Wpis z mikrobloga

SPRZEDAM POMYSŁ NA REALITY SHOW! Do licytacji zapraszam Polsat, TVN, Rai Due i Al-Dżazirę, żeby było międzynarodowo.

Tego jeszcze nie było! Do pięknego hotelu w tropikach zapraszamy dwudziestu uczestników – dziewięć dziewczyn i dziewięciu kolesi. Zamysł jest taki, że mają się łączyć w pary, siedzieć w jacuzzi, żeby bąbelki zakrywały pacanko po narządach, okazjonalnie mają robić dramy i kłócić się o to, kto powiedział Tomkowi, że Dżesika trzepnęła rzęsami do Alana, choć Alan jest z Dagmarą, która ma słabość do Freda, który siedział w wyłączonym jacuzzi i był faktycznym twórcą bąbelków, co zniechęciło Erazma i Klarę do dalszych kąpieli.

I teraz pierwszy myk – nikt im nie mówi, że jest ich osiemnaście zamiast dwudziestu osób i czekamy kiedy się zorientują.
Prowadzący (mogę być ja albo Maja Bohosiewicz), codziennie wspomina im, że mamy nowe zadanie dla waszej dwudziestki, ktoś z waszej dwudziestki nie umył talerzy, jedna z dwudziestu osób złamała regulamin. W hotelu będzie osiemnaście krzeseł, osiemnaście łóżek, osiemnaście szklanek, wszystkiego osiemnaście.

I teraz myk drugi – ktoś (dajmy na to Alan) orientuje się, że jest ich faktycznie osiemnaście, ale reszta uczestników dostaje w sekrecie info, że dostanie 100 000 zł jeśli będą rżnąć głupa i wmawiać Alanowi, że źle liczy i jest ich dwadzieścioro.

W nocy gdy Alan śpi, przez sekretne drzwi dołącza do programu Gosia i Feliks. Gosia jest siostrą bliźniaczką Dżesiki a Feliks Freda (tego od bąków w jacuzzi).

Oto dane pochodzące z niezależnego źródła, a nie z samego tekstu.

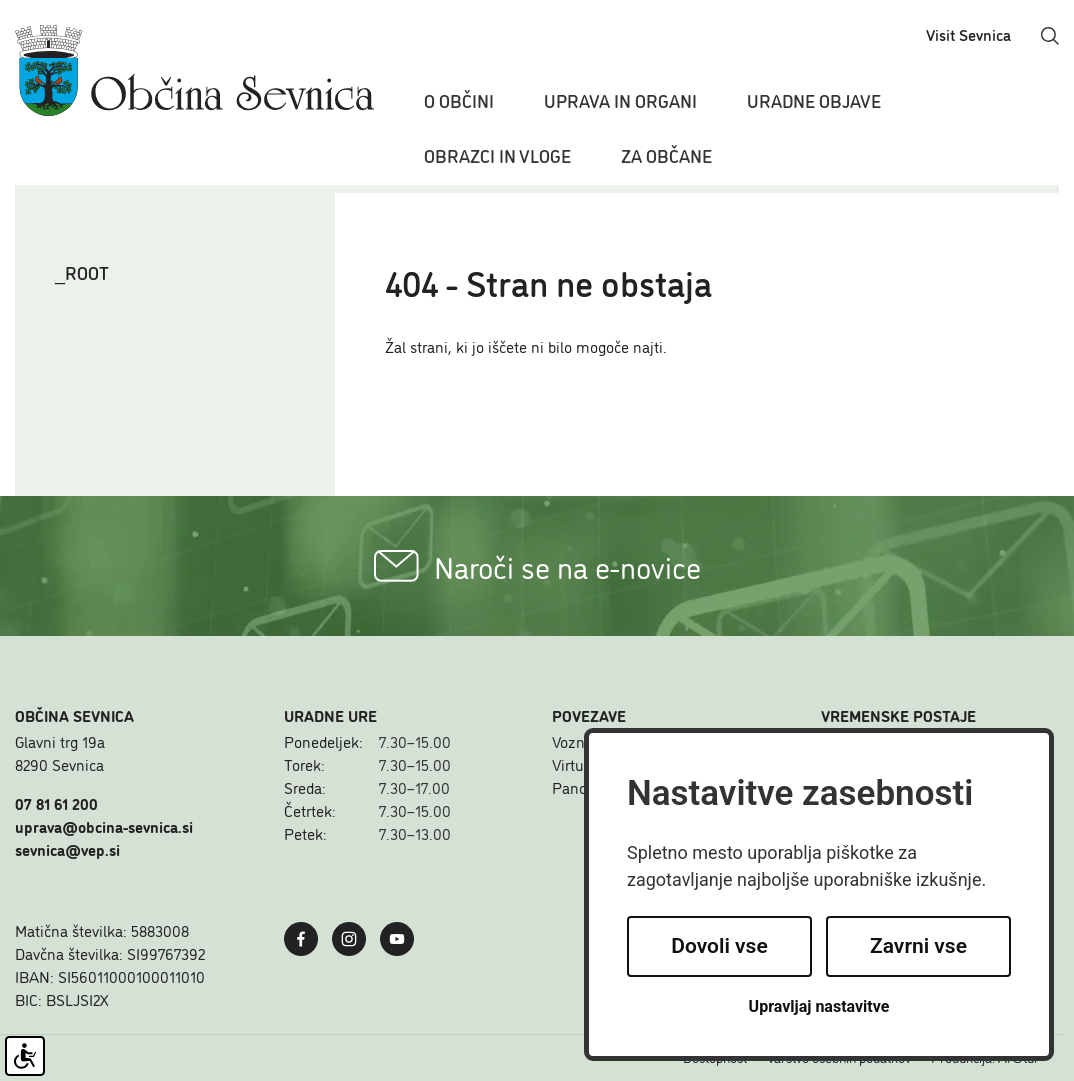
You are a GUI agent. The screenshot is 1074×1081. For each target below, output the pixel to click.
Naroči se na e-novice (537, 566)
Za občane (666, 155)
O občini (459, 100)
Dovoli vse (719, 946)
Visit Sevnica (968, 34)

Alan wstaje z łóżka i ma niemałe zdziwko. Gosia i Feliks udają, jakby byli w programie od początku. Siadają do śniadania na dostawionych w nocy krzesłach i wpierdzielają awokado na tostach, jakby był to zwykły wtorek.

Dajemy Alanowi tydzień na zaaklimatyzowanie się w nowej rzeczywistości gdzie faktycznie jest dwudziestu uczestników i robimy myk trzeci – ja albo Maja Bohosiewicz zwołujemy zebranie i mówimy uczestnikom, że ktoś z waszej osiemnastki dopuścił się złamania regulaminu i zostanie usunięty z programu do godziny dwudziestej. W tym samym momencie cichaczem usuwamy z programu Gosię i Feliksa. Alan liczy ludzi i wychodzi mu osiemnaście. Zaczyna szybciej oddychać.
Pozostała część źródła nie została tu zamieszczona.